Text segment.
────────────────────────────────────────

In Upper Sixth, I turned vegetarian and this little recipe book was bought for me for my 19th birthday by first year uni friends, Jayne and Sarah. I had spotted this cookery book in the remaindered bookshop in Bath and Jayne and Sarah bought it for me.

By today’s standards, it’s a pretty slim volume, with only about a third of recipes accompanied by a photograph of the finished dish. But, in my early years of being “a veggie” I turned to it often and, as a consequence, it is well-thumbed and more than a little grubby. Indeed, the page for gnocchi with tomato sauce and that for corn and asparagus flan – neither of which I have ever made – had quite welded together and I had to separate them with great care; with great care and a serrated knife. Many of the recipes have egg and dairy as principal ingredients, but there’s a sub-chapter dedicated to nut and pulse dishes, so I headed there. I opted to make the bean and tomato hotpot, adapted to account for my lack of a large leek (a shallot, green pepper found idly withering in the crisper drawer, chopped-up stalk of broccoli and additional carrot made for gallant stand-ins) and eschewing of butter. I also doubled the quantity of tinned tomatoes and chucked in a tin of butter beans in addition to the kidney beans. I found a bag of Apache potatoes sprouting nicely in the back of the fridge, so once I’d “de-eyed” them, they were halved for the hotpot topping.

Bean and tomato hotpot from E’s first cookery book

This really was a very easy cook and resulted in a tasty dinner which went down well with both vegan, and the non-vegan, diners. It reminded me how much this particular book had been my vegetarian cooking primer for many years. Three pages on from the hotpot recipe I found the one for vegetable curry. I followed this recipe for years and remember well the first time I made it, up in the fifth floor kitchen of our halls of residence in Somerset Place. That first time led to an earth-shattering revelation: turmeric turns cauliflower yellow! A discovery so profound I made a note of it on the page of the book.

────────────────────────────────────────

Record set.
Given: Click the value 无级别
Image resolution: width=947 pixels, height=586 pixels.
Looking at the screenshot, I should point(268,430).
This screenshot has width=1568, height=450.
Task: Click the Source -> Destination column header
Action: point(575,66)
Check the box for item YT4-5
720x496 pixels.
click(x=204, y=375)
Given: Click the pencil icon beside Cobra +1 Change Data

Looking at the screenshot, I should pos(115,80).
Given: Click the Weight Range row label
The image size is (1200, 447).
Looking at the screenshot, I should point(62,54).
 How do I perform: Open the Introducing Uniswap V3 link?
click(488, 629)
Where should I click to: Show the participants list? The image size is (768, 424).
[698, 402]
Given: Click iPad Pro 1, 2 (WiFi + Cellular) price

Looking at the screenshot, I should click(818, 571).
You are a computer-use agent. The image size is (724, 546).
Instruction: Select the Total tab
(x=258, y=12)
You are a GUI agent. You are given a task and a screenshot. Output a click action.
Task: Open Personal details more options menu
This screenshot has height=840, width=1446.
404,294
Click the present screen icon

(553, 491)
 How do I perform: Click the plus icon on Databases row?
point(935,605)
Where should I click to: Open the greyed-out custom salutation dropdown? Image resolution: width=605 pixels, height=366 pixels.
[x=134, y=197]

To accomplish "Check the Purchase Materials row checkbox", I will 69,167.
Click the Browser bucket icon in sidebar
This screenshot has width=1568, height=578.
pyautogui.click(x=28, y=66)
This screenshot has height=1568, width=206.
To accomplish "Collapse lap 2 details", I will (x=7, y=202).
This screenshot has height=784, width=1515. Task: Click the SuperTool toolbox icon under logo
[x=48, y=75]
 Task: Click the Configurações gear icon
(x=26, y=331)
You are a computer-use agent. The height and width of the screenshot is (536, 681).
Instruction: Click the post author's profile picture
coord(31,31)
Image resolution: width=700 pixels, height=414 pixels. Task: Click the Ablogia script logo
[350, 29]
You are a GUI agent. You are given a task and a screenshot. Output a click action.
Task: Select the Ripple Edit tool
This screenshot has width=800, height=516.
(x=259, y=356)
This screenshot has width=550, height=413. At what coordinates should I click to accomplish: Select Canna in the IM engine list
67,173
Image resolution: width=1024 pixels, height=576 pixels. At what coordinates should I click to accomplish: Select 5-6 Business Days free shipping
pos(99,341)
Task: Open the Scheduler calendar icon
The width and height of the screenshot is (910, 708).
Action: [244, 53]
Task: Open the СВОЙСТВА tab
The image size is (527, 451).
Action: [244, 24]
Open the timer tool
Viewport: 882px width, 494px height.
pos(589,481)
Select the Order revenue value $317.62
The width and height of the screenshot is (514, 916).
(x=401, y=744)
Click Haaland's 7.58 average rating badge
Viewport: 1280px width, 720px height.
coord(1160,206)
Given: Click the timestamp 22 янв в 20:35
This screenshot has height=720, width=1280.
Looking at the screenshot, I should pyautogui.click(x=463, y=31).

────────────────────────────────────────

Aim 1. In the cookery book passage, which two recipe pages had become stuck together?
Aim 2. Summarize the cookery book passage in two sentences.
Aim 3. Resume the cookery book passage after its final sentence.

Task result 1. The page for gnocchi with tomato sauce and the page for corn and asparagus flan.

Task result 2. A slim vegetarian cookery book, given to the writer by university friends for a 19th birthday, became well-used and grubby during the writer's early years as a vegetarian. Revisiting it, the writer made an adapted bean and tomato hotpot that pleased vegan and non-vegan diners alike, and recalled first making the book's vegetable curry in a halls of residence kitchen, where the writer discovered that turmeric turns cauliflower yellow.

Task result 3.
(Adapted from a post on Hiraeth, There and Everywhere in January 2017)

Assembling the ingredients for a Nanny Val-inspired stuffed butternut squash recipe

Back to this week, I made a tasty supper following a recipe Mum had sent me for stuffed butternut squash. The stuffing comprised sautéed onion and garlic, most of the flesh of the roasted squash, red lentils, stock and a heap of herbs, with toasted walnuts and cashews folded through just before stuffing the shell of the squash and returning to the oven to roast for a further 40 minutes. I served it with steamed kale dressed in chilli oil. Nourishing, healthy and perfect for a winter’s evening. Thanks Mum for the recipe, which I will certainly be making again.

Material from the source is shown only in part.